## BEGIN DOCUMENT PASSAGE
Compose your ideal week

Date: 2012-11-07 11:00 Comments: 0 st

How does your perfect week look? Probably not like those 5 days you spend every year on a sunny beach in a warm place, even if this image might spontaneously come to mind when asked such a question.  But do not let this get you down, such a lifestyle can get tired after a while as well. 

What I am referring to is the perfect workweek.

I am guessing that it involves some working on your own and a whole lot of working with others in one way or another, moments when the tempo is high, and some when there is time and space for reflection.

You can let a jigsaw-puzzle illustrate the work of getting all the pieces of life to fit together, but I also like the metaphor a good friend of mine with an artistic past used the other day when we met for lunch. He described the week and all the activities we do during it as a composition.

By combining different components in carefully selected proportions, the week becomes balanced just like a well-composed photograph, piece of music or artwork.

Be an everyday-visionary

Create your very own norm-week, that is, design your ideal week and strive to match reality with the norm.

Of course we can allow our weeks to just unfold randomly and parry events as they come your way, but the likelihood of having a smooth, efficient and enjoyable workday increases if we regain control of the paintbrush and make conscious decisions on how we want our weeks to pan out.

Do this

Try this to allow for your desired norm-week to emerge.

  1. Think about what components your ideal week consist of and write them down on a piece of paper.
    • Do you leave one day every week free from meetings?
    • Do you find it easier to work with a particular type of tasks in the morning?
    • Do you check your e-mail a specific time every day?
    • Do you call of work early on Friday afternoons?
    • Do you eat lunch alone one day every week? Or, eat lunch with a friend (not work-related) at least once a week?
    • Do you have time set aside for reflection?
    • When do you prefer to make sales-calls?
    • When do you leave the door to your office open? When is it closed?
## END DOCUMENT PASSAGE
## BEGIN TASK MATERIAL
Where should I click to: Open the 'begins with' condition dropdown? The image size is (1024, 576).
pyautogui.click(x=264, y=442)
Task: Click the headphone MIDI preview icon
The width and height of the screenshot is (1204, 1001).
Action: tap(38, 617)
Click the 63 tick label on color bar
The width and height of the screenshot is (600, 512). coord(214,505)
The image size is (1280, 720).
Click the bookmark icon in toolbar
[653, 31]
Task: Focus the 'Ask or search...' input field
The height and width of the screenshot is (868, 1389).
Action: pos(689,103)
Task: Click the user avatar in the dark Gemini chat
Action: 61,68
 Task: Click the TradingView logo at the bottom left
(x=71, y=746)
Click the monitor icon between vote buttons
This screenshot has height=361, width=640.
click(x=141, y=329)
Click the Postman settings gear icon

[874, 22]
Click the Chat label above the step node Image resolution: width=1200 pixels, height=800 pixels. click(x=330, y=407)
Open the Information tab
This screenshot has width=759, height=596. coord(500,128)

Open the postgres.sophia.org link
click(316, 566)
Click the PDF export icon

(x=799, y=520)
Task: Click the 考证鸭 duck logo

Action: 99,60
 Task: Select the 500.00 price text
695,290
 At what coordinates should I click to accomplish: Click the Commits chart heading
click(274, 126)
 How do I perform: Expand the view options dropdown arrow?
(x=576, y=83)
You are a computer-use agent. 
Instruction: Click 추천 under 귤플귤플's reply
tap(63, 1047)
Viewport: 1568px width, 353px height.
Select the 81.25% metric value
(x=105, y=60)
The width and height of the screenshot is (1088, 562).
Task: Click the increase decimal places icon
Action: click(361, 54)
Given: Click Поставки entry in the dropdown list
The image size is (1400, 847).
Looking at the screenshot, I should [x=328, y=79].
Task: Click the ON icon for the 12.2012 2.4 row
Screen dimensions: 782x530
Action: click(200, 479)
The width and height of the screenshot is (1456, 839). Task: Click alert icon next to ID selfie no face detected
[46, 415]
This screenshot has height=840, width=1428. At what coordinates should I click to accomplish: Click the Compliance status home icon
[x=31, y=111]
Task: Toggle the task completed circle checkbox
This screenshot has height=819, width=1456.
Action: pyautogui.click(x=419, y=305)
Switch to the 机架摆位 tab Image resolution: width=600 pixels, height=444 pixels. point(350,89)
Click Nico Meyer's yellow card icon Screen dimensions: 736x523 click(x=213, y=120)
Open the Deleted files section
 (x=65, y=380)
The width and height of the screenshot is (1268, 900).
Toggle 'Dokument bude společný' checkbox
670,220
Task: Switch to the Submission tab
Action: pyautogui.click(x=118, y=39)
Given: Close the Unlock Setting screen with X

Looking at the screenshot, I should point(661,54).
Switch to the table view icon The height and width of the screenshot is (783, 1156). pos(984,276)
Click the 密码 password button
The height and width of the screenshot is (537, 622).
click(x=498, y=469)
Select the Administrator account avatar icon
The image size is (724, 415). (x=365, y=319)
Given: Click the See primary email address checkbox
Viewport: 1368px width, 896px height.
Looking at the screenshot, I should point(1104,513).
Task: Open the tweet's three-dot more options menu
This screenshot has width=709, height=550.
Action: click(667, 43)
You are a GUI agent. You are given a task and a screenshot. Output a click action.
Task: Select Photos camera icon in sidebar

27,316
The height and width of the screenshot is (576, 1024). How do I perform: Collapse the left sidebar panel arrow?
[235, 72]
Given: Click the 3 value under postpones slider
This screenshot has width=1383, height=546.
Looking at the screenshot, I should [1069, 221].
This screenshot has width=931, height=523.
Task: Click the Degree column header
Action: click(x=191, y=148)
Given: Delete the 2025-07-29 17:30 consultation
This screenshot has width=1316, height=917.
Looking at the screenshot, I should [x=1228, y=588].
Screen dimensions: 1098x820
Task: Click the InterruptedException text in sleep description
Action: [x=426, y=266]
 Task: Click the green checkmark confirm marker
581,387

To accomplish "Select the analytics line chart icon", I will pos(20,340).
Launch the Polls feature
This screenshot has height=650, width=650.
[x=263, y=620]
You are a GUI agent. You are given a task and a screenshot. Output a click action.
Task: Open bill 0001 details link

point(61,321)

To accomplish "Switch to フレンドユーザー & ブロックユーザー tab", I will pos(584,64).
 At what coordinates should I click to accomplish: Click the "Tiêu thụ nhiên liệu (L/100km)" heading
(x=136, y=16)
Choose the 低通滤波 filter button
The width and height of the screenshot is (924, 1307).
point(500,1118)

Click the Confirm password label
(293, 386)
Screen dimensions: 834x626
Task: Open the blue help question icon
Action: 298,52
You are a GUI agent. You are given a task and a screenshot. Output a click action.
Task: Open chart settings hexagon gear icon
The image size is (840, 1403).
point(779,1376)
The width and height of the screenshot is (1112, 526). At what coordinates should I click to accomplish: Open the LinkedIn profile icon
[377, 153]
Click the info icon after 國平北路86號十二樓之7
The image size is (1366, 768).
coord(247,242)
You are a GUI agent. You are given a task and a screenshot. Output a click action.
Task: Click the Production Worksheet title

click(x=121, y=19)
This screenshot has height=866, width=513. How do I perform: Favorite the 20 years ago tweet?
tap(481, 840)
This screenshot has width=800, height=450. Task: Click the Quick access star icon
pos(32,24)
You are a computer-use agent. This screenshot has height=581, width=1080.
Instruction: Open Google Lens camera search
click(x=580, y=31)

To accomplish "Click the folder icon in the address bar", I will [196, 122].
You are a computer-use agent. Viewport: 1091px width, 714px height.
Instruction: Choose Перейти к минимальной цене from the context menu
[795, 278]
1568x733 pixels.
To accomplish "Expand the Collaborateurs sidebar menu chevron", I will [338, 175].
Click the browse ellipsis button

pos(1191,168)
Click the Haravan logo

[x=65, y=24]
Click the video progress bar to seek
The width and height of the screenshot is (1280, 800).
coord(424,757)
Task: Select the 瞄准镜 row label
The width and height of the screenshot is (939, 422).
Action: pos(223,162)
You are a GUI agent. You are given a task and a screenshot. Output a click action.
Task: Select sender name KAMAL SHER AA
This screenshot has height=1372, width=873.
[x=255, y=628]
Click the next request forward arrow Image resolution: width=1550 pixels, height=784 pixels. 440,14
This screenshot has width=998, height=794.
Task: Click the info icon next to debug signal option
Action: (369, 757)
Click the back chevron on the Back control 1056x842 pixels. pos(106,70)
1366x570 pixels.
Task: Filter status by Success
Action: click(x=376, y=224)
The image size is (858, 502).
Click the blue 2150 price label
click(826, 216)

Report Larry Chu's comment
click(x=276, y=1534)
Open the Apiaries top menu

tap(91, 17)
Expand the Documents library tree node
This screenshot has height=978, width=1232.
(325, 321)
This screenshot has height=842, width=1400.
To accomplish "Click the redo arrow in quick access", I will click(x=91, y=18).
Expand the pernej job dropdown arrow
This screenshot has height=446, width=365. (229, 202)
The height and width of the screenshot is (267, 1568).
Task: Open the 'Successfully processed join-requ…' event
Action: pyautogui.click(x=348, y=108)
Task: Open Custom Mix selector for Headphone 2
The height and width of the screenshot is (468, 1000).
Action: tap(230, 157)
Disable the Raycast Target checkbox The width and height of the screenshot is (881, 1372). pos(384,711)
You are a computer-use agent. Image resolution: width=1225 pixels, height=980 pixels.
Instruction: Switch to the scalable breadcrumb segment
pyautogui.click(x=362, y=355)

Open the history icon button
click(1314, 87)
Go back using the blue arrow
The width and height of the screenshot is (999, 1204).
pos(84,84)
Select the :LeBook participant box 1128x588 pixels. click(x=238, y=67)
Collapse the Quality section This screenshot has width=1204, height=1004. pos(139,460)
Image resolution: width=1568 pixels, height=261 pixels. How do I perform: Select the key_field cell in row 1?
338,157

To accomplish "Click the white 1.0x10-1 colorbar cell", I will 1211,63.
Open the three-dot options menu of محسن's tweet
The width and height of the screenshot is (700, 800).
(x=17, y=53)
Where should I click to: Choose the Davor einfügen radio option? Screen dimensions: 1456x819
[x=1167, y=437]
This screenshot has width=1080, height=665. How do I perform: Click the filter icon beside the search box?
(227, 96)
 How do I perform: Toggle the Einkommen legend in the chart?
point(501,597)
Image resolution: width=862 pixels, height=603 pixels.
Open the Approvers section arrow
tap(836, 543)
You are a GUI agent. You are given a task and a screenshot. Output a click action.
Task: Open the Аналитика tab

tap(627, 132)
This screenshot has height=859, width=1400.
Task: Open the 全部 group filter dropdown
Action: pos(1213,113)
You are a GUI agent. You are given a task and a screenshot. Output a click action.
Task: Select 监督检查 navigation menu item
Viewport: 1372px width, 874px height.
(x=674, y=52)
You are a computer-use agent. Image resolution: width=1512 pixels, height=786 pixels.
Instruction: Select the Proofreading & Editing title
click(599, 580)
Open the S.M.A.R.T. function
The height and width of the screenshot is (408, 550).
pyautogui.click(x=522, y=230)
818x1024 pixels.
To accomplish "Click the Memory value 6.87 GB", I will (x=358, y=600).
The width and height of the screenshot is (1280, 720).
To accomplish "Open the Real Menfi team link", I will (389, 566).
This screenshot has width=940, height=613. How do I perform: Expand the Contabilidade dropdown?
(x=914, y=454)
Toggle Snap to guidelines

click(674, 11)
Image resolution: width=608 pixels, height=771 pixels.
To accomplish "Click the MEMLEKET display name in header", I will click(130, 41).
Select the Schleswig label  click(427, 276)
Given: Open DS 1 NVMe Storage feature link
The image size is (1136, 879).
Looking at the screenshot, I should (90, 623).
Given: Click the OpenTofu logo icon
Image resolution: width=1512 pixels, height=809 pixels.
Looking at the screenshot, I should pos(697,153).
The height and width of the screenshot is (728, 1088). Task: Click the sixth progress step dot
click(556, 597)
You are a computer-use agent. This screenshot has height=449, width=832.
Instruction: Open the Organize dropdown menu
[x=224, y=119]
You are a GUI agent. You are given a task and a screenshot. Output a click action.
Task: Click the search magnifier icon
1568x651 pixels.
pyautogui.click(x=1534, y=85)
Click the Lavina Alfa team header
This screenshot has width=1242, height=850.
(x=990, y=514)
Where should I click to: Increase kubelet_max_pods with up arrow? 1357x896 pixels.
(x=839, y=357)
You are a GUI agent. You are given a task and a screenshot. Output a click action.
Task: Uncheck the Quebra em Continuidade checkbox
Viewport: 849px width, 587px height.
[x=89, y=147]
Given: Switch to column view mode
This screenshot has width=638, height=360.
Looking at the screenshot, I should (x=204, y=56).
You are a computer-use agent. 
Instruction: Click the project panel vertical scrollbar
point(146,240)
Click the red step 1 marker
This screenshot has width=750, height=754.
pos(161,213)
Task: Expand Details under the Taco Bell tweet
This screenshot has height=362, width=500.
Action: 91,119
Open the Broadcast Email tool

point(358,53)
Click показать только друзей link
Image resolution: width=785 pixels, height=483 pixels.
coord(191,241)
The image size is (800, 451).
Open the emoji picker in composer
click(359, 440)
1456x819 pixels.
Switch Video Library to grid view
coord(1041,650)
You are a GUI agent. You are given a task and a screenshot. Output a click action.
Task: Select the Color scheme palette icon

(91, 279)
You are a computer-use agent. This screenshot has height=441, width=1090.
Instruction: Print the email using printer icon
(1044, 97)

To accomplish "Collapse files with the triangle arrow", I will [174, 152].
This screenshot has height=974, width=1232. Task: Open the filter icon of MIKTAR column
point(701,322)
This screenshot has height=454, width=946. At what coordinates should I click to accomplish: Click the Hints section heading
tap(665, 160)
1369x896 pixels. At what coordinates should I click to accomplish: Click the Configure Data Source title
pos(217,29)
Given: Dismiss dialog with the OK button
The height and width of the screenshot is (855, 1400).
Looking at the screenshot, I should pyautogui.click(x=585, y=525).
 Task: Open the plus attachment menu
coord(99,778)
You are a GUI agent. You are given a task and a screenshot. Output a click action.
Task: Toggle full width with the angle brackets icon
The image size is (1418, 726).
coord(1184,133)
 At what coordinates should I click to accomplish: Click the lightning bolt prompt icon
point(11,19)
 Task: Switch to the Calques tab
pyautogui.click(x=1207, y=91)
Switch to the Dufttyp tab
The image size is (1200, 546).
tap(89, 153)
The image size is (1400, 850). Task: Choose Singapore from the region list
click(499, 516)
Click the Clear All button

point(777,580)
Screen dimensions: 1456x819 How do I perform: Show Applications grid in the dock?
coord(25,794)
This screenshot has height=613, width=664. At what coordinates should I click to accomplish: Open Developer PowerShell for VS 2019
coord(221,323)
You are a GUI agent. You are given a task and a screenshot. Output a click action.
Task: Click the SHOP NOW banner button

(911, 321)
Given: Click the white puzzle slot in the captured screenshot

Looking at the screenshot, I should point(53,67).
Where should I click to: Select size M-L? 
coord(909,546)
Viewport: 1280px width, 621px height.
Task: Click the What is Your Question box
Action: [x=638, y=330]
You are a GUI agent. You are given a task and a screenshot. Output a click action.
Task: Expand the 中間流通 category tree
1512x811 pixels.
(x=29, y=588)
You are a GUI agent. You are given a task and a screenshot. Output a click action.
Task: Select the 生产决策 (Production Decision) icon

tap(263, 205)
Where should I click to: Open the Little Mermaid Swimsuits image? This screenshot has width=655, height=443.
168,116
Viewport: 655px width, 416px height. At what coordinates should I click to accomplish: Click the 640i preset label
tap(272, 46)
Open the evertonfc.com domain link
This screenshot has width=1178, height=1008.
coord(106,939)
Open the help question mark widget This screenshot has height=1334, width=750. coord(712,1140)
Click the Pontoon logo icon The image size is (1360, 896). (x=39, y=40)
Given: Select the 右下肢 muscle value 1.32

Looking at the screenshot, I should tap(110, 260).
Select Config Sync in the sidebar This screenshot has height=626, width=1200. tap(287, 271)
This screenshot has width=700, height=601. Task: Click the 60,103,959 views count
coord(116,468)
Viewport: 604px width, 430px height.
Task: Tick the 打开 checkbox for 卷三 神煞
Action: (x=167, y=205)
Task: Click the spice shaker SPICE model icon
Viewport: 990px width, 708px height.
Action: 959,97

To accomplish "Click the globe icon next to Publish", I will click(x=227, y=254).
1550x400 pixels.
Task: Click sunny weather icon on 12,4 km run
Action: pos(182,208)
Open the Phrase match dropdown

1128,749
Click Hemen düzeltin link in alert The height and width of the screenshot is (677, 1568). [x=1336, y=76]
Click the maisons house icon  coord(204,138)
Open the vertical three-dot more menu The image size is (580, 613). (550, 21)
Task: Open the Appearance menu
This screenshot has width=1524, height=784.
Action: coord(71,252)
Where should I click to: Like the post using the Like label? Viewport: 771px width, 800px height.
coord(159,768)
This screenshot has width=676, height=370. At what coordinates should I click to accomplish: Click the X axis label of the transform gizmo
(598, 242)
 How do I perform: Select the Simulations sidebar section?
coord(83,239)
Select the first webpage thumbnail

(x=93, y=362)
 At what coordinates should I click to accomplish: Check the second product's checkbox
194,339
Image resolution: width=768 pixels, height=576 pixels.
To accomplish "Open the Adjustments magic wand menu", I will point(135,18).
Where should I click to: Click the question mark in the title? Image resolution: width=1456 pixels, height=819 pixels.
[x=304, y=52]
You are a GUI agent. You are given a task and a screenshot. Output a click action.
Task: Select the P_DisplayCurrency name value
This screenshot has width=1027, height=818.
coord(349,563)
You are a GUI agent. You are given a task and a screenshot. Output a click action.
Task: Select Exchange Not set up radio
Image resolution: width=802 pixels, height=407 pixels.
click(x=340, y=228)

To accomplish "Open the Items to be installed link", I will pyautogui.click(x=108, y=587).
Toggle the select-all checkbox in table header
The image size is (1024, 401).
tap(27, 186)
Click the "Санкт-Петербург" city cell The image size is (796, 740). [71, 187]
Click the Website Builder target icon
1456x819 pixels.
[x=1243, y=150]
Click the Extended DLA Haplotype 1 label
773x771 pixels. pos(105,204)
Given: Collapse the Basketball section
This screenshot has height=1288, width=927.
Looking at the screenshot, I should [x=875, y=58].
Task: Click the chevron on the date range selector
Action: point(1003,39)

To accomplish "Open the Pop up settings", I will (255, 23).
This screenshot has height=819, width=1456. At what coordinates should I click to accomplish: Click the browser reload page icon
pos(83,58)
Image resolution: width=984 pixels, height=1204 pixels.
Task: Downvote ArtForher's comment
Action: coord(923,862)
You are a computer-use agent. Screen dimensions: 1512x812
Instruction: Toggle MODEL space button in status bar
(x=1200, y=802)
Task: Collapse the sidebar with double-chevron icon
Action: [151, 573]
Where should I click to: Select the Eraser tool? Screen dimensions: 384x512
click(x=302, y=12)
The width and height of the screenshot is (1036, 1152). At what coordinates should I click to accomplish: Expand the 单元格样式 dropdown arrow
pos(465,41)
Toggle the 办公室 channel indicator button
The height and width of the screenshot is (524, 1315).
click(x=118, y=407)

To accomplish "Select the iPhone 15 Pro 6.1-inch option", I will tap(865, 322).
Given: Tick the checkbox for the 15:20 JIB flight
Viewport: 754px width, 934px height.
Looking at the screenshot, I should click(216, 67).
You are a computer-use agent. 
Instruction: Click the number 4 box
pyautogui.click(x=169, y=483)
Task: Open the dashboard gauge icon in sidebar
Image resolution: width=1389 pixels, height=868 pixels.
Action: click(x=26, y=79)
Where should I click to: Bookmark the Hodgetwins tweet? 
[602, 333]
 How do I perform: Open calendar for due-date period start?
## END TASK MATERIAL
JOBS:
**a.** In the passage on composing an ideal week, write out the part between "Of course we" and "to pan out.", inclusive, changing "paintbrush" to "steering wheel".
**b.** Please quote the records between the lines holding "bolt prompt icon" and "Open the help", inclusive, word for word.

RESULTS:
**a.**
Of course we can allow our weeks to just unfold randomly and parry events as they come your way, but the likelihood of having a smooth, efficient and enjoyable workday increases if we regain control of the steering wheel and make conscious decisions on how we want our weeks to pan out.

**b.**
 At what coordinates should I click to accomplish: Click the lightning bolt prompt icon
point(11,19)
 Task: Switch to the Calques tab
pyautogui.click(x=1207, y=91)
Switch to the Dufttyp tab
The image size is (1200, 546).
tap(89, 153)
The image size is (1400, 850). Task: Choose Singapore from the region list
click(499, 516)
Click the Clear All button

point(777,580)
Screen dimensions: 1456x819 How do I perform: Show Applications grid in the dock?
coord(25,794)
This screenshot has height=613, width=664. At what coordinates should I click to accomplish: Open Developer PowerShell for VS 2019
coord(221,323)
You are a GUI agent. You are given a task and a screenshot. Output a click action.
Task: Click the SHOP NOW banner button

(911, 321)
Given: Click the white puzzle slot in the captured screenshot

Looking at the screenshot, I should point(53,67).
Where should I click to: Select size M-L? 
coord(909,546)
Viewport: 1280px width, 621px height.
Task: Click the What is Your Question box
Action: [x=638, y=330]
You are a GUI agent. You are given a task and a screenshot. Output a click action.
Task: Expand the 中間流通 category tree
1512x811 pixels.
(x=29, y=588)
You are a GUI agent. You are given a task and a screenshot. Output a click action.
Task: Select the 生产决策 (Production Decision) icon

tap(263, 205)
Where should I click to: Open the Little Mermaid Swimsuits image? This screenshot has width=655, height=443.
168,116
Viewport: 655px width, 416px height. At what coordinates should I click to accomplish: Click the 640i preset label
tap(272, 46)
Open the evertonfc.com domain link
This screenshot has width=1178, height=1008.
coord(106,939)
Open the help question mark widget This screenshot has height=1334, width=750. coord(712,1140)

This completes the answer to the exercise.